Importa salientar que não foi recente a percepção de que a sua pose de vitória se poderia tornar uma marca. A primeira marca figurativa registada sob o nº 3895896 tem a data de submissão em 2009, mas foi cancelada em 2017 nos EUA pela ausência das provas de uso. Os direitos de propriedade intelectual são limitados no tempo e, para a sua manutenção em algumas jurisdições, existe a necessidade de comprovação de prova de uso comercial.
A tutela jurídica norte-americana tem por enfoque o uso comercial e o incentivo à concorrência, com a exigência de apresentação de provas concretas de uso da marca na identificação dos produtos e serviços que o registo da marca cobre.
Em caso de ausência de provas, a legislação americana determina que o Instituto de Patentes e Marcas dos Estados Unidos (USPTO) cancele o registo. Por consequência, o sinal distintivo do velocista ficaria exposto no território a pedidos de registo submetidos por terceiros de má-fé, razão pela qual Usain Bolt decidiu agora submeter um novo pedido.
Na União Europeia, assim como em outras jurisdições em âmbito internacional, os registos da marca, também submetidos em 2009, continuam vigentes para a identificação de diversas classes de produtos e serviços.
Na União Europeia, para que um registo caduque por falta de uso é necessário que haja o requerimento de um terceiro perante o Instituto, o que não aconteceu até ao momento. A exigência do uso para continuação da validade do registo existe também na União Europeia, todavia, é um procedimento que depende da iniciativa de terceiro. Por outro lado, nos Estados Unidos da América, a aquisição do direito está relacionada com o uso da marca, de modo a incorrer na necessidade de provas concretas para sua manutenção e, na sua ausência, o cancelamento é declarado de forma oficiosa.
Neste seguimento, a notícia do novo pedido de registo traz à tona outras poses icónicas dentro do universo desportivo. Outro caso que se tornou um logótipo popular para produtos desportivos foi o salto do jogador de basquete Michael Jordan, rendendo linhas de produtos da Nike com a referência da silhueta do “Jumpman”.
Mas qual é a importância de um registo?
Importa salientar que o registo de uma marca tem como efeito impedir o uso por terceiros deste sinal no comércio para identificar os produtos e serviços cobertos pelo registo.
No caso do velocista Usain Bolt, a sua expressão em comemorações detém tamanha distinção que se torna reconhecida pelos espectadores.

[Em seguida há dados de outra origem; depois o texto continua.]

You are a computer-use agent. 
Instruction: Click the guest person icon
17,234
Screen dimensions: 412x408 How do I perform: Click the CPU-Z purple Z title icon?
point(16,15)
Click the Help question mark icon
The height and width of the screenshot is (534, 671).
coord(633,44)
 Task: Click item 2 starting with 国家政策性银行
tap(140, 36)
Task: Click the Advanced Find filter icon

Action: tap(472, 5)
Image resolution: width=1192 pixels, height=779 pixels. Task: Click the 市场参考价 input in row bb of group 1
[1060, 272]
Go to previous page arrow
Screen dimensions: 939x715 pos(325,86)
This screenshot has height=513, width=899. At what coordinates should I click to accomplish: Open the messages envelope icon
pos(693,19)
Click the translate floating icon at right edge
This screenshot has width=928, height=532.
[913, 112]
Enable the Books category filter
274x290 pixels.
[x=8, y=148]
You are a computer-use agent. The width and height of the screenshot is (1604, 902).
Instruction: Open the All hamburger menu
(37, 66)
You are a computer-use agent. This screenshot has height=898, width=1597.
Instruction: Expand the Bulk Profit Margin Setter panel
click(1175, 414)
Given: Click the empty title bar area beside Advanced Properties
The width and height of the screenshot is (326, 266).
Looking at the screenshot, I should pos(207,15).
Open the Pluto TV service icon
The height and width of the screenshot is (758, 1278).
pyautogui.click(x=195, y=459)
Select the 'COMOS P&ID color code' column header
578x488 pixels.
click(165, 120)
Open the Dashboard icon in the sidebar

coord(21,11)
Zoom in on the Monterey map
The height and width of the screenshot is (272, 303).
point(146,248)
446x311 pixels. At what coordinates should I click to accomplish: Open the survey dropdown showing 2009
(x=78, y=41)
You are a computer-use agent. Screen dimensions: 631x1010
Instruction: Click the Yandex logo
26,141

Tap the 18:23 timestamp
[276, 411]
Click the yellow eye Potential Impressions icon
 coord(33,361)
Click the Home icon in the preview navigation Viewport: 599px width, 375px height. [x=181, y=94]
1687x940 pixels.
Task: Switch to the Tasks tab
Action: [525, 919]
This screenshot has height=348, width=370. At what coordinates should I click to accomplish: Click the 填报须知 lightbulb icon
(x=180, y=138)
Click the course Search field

É a partir desse reconhecimento que se percebe um potencial atractivo para possíveis consumidores de produtos contendo essa referência. Em síntese, o registo da marca é constitutivo de um direito a partir do qual o titular poderá usá-la em exclusividade, ou mesmo transmitir ou licenciá-la, impedindo o uso a terceiros em relação a determinados produtos e serviços.